>> BEGIN
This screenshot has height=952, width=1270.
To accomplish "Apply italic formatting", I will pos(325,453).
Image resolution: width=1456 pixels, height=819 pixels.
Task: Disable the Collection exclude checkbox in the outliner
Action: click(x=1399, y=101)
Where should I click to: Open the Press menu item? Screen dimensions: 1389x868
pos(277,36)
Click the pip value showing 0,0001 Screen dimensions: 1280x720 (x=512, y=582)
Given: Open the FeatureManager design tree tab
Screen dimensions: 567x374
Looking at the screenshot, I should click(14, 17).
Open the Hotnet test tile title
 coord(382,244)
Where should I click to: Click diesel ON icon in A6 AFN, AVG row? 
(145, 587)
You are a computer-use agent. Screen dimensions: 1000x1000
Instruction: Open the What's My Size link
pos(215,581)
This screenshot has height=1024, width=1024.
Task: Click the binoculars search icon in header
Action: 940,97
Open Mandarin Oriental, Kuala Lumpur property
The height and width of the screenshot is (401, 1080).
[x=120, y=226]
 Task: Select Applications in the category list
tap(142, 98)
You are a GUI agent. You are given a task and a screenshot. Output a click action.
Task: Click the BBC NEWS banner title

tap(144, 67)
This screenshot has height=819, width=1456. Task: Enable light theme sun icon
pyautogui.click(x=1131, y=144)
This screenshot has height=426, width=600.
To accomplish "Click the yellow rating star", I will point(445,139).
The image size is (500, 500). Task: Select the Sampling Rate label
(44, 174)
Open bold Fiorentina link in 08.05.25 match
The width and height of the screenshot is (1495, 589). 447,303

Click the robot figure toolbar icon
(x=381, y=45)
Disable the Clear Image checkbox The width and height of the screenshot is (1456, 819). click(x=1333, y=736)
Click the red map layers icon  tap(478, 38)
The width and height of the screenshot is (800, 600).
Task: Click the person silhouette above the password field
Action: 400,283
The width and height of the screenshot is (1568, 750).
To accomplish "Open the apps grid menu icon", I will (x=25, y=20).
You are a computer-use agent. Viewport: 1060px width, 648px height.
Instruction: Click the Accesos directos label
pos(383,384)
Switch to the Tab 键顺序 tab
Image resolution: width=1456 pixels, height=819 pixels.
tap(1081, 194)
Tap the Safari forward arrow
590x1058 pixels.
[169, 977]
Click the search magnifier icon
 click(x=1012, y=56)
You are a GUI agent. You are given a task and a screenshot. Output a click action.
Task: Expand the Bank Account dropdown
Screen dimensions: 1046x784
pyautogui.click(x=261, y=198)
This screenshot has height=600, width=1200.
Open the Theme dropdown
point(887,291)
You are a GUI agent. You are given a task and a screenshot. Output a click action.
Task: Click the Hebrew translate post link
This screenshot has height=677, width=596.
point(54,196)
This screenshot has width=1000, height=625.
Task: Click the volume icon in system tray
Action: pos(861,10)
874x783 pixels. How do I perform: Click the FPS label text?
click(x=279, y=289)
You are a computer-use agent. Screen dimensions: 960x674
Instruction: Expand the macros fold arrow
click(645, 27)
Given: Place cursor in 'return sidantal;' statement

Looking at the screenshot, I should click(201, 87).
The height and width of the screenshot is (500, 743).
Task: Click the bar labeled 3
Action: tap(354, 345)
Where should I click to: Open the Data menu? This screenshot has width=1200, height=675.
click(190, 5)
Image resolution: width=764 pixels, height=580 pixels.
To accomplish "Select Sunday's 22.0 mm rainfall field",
>> END
PROMPT: Can you recast every line of the records above as a Markdown table, with a "No." column for the row number and a "Line" column for the line itself, leaving out blank lines?

WRITTEN SOLUTION:
| No. | Line |
|---|---|
| 1 | This screenshot has height=952, width=1270. |
| 2 | To accomplish "Apply italic formatting", I will pos(325,453). |
| 3 | Image resolution: width=1456 pixels, height=819 pixels. |
| 4 | Task: Disable the Collection exclude checkbox in the outliner |
| 5 | Action: click(x=1399, y=101) |
| 6 | Where should I click to: Open the Press menu item? Screen dimensions: 1389x868 |
| 7 | pos(277,36) |
| 8 | Click the pip value showing 0,0001 Screen dimensions: 1280x720 (x=512, y=582) |
| 9 | Given: Open the FeatureManager design tree tab |
| 10 | Screen dimensions: 567x374 |
| 11 | Looking at the screenshot, I should click(14, 17). |
| 12 | Open the Hotnet test tile title |
| 13 |  coord(382,244) |
| 14 | Where should I click to: Click diesel ON icon in A6 AFN, AVG row?  |
| 15 | (145, 587) |
| 16 | You are a computer-use agent. Screen dimensions: 1000x1000 |
| 17 | Instruction: Open the What's My Size link |
| 18 | pos(215,581) |
| 19 | This screenshot has height=1024, width=1024. |
| 20 | Task: Click the binoculars search icon in header |
| 21 | Action: 940,97 |
| 22 | Open Mandarin Oriental, Kuala Lumpur property |
| 23 | The height and width of the screenshot is (401, 1080). |
| 24 | [x=120, y=226] |
| 25 |  Task: Select Applications in the category list |
| 26 | tap(142, 98) |
| 27 | You are a GUI agent. You are given a task and a screenshot. Output a click action. |
| 28 | Task: Click the BBC NEWS banner title |
| 29 | tap(144, 67) |
| 30 | This screenshot has height=819, width=1456. Task: Enable light theme sun icon |
| 31 | pyautogui.click(x=1131, y=144) |
| 32 | This screenshot has height=426, width=600. |
| 33 | To accomplish "Click the yellow rating star", I will point(445,139). |
| 34 | The image size is (500, 500). Task: Select the Sampling Rate label |
| 35 | (44, 174) |
| 36 | Open bold Fiorentina link in 08.05.25 match |
| 37 | The width and height of the screenshot is (1495, 589). 447,303 |
| 38 | Click the robot figure toolbar icon |
| 39 | (x=381, y=45) |
| 40 | Disable the Clear Image checkbox The width and height of the screenshot is (1456, 819). click(x=1333, y=736) |
| 41 | Click the red map layers icon  tap(478, 38) |
| 42 | The width and height of the screenshot is (800, 600). |
| 43 | Task: Click the person silhouette above the password field |
| 44 | Action: 400,283 |
| 45 | The width and height of the screenshot is (1568, 750). |
| 46 | To accomplish "Open the apps grid menu icon", I will (x=25, y=20). |
| 47 | You are a computer-use agent. Viewport: 1060px width, 648px height. |
| 48 | Instruction: Click the Accesos directos label |
| 49 | pos(383,384) |
| 50 | Switch to the Tab 键顺序 tab |
| 51 | Image resolution: width=1456 pixels, height=819 pixels. |
| 52 | tap(1081, 194) |
| 53 | Tap the Safari forward arrow |
| 54 | 590x1058 pixels. |
| 55 | [169, 977] |
| 56 | Click the search magnifier icon |
| 57 |  click(x=1012, y=56) |
| 58 | You are a GUI agent. You are given a task and a screenshot. Output a click action. |
| 59 | Task: Expand the Bank Account dropdown |
| 60 | Screen dimensions: 1046x784 |
| 61 | pyautogui.click(x=261, y=198) |
| 62 | This screenshot has height=600, width=1200. |
| 63 | Open the Theme dropdown |
| 64 | point(887,291) |
| 65 | You are a GUI agent. You are given a task and a screenshot. Output a click action. |
| 66 | Task: Click the Hebrew translate post link |
| 67 | This screenshot has height=677, width=596. |
| 68 | point(54,196) |
| 69 | This screenshot has width=1000, height=625. |
| 70 | Task: Click the volume icon in system tray |
| 71 | Action: pos(861,10) |
| 72 | 874x783 pixels. How do I perform: Click the FPS label text? |
| 73 | click(x=279, y=289) |
| 74 | You are a computer-use agent. Screen dimensions: 960x674 |
| 75 | Instruction: Expand the macros fold arrow |
| 76 | click(645, 27) |
| 77 | Given: Place cursor in 'return sidantal;' statement |
| 78 | Looking at the screenshot, I should click(201, 87). |
| 79 | The height and width of the screenshot is (500, 743). |
| 80 | Task: Click the bar labeled 3 |
| 81 | Action: tap(354, 345) |
| 82 | Where should I click to: Open the Data menu? This screenshot has width=1200, height=675. |
| 83 | click(190, 5) |
| 84 | Image resolution: width=764 pixels, height=580 pixels. |
| 85 | To accomplish "Select Sunday's 22.0 mm rainfall field", |